=== What this task involves ===
When you reach the line containing "The width and height of the screenshot is (508, 812)." in the entries below, start writing out each line exactly, and stop after the line containing "Close the capture file toolbar icon".

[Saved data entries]
# # # # #

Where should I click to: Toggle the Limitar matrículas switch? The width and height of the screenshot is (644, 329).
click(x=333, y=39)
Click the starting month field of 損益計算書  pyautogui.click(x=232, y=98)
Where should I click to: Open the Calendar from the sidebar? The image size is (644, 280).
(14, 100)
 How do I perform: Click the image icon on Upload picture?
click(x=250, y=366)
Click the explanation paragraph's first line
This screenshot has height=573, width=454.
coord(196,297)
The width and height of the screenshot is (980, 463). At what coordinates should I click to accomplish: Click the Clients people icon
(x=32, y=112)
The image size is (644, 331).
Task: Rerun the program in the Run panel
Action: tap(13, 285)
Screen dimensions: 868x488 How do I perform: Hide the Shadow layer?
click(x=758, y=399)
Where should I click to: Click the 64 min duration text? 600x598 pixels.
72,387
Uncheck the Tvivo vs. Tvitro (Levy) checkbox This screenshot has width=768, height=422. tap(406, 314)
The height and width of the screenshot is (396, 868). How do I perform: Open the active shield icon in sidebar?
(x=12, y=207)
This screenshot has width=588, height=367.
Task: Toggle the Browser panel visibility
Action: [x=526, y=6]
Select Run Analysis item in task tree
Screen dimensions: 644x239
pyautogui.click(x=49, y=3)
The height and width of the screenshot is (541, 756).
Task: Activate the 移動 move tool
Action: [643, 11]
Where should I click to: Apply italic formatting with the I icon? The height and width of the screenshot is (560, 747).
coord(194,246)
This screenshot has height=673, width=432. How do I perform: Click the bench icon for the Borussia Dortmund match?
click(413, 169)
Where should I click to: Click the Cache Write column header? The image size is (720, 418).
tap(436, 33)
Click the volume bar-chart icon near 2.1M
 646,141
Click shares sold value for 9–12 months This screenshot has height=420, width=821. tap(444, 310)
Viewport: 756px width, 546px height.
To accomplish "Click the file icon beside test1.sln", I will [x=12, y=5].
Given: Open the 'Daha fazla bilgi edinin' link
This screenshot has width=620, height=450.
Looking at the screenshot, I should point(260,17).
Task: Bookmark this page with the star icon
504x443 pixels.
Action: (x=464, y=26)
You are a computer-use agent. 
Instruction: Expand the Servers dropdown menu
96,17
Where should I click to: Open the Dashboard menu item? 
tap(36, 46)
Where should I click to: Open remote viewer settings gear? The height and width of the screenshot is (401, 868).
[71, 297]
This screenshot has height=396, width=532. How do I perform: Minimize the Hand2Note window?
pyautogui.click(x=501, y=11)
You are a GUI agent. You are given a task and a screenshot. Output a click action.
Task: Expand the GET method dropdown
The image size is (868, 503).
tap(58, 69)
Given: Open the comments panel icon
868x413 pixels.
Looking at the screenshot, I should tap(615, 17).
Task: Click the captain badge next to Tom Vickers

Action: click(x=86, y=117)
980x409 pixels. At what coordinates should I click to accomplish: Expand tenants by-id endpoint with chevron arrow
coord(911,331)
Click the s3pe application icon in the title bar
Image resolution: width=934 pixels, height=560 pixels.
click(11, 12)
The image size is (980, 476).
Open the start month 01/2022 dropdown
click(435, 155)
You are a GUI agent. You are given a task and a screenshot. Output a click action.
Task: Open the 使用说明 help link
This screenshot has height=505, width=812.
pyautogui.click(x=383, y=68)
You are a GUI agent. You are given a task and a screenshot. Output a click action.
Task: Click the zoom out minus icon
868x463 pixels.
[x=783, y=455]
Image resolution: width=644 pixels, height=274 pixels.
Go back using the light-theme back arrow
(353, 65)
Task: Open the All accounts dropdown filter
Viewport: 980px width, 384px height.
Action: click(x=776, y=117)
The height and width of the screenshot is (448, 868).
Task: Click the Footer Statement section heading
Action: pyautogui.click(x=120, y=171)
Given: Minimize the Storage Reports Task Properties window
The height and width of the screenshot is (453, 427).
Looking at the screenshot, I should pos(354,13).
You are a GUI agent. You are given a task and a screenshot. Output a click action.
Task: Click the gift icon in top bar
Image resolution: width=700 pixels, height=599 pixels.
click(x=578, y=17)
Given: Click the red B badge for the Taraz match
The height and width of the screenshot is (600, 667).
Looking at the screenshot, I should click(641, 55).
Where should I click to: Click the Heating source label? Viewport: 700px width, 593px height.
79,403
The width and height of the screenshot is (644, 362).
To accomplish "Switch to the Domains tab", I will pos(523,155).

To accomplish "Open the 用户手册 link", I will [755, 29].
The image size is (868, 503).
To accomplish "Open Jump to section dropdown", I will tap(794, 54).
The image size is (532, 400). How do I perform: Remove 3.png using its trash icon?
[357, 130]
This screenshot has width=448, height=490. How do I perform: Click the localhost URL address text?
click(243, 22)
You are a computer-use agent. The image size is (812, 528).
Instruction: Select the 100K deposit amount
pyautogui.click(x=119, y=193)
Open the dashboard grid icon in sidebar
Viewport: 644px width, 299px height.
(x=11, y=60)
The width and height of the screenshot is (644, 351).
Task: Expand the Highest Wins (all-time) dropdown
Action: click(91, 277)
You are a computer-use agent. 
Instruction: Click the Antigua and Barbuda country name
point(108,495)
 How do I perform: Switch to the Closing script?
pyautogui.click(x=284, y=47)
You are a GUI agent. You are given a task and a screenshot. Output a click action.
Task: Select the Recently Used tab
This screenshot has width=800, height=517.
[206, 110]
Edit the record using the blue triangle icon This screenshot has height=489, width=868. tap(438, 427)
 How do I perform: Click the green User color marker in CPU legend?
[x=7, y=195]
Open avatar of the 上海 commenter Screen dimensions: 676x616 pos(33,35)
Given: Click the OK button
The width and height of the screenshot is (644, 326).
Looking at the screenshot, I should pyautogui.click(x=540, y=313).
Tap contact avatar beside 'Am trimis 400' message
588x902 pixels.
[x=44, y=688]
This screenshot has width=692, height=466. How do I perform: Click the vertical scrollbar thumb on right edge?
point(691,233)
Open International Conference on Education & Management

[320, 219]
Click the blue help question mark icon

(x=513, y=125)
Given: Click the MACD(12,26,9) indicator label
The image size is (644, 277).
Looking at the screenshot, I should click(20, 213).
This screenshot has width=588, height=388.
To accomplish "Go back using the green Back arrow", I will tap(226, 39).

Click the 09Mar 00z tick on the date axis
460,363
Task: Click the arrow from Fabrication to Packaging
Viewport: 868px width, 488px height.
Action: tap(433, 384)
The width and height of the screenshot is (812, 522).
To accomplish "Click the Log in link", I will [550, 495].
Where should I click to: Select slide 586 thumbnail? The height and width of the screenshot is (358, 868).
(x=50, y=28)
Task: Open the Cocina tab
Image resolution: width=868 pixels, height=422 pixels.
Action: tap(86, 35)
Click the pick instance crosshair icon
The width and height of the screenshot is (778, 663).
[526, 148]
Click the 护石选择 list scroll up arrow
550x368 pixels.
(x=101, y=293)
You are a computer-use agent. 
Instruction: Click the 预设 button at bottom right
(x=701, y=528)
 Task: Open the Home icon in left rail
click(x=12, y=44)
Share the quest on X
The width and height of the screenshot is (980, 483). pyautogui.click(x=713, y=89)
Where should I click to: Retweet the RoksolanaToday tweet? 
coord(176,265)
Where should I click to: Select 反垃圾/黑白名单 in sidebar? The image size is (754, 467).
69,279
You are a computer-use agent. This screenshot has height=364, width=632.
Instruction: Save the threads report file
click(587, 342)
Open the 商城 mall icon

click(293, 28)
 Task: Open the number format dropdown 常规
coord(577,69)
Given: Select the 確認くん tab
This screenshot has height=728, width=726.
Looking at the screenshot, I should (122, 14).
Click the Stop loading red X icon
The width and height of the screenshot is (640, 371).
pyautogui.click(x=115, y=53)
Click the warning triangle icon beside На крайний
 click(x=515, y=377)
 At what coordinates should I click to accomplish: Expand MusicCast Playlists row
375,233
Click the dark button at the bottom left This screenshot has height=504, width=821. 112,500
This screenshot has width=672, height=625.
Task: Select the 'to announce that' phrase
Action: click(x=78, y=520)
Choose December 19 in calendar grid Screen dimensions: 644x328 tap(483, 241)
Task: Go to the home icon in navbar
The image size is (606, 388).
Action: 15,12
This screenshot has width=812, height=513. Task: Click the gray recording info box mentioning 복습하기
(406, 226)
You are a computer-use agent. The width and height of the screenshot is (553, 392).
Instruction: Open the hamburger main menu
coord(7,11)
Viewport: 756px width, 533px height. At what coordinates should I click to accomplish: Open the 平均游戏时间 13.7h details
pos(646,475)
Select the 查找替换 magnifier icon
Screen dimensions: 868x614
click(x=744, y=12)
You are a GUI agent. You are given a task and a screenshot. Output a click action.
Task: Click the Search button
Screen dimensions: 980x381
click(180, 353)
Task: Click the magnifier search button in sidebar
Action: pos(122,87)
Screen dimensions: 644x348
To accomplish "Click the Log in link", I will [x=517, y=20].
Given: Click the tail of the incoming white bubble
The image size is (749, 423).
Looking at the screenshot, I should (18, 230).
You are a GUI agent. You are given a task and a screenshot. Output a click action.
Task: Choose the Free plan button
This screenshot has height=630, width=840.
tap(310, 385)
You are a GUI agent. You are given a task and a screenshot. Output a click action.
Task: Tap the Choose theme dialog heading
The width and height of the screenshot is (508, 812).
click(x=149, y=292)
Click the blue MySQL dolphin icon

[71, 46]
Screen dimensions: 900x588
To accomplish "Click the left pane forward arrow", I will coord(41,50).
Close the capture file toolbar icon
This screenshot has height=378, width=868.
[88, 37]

# # # # #

=== Problem solution ===
The width and height of the screenshot is (508, 812).
click(x=149, y=292)
Click the blue MySQL dolphin icon

[71, 46]
Screen dimensions: 900x588
To accomplish "Click the left pane forward arrow", I will coord(41,50).
Close the capture file toolbar icon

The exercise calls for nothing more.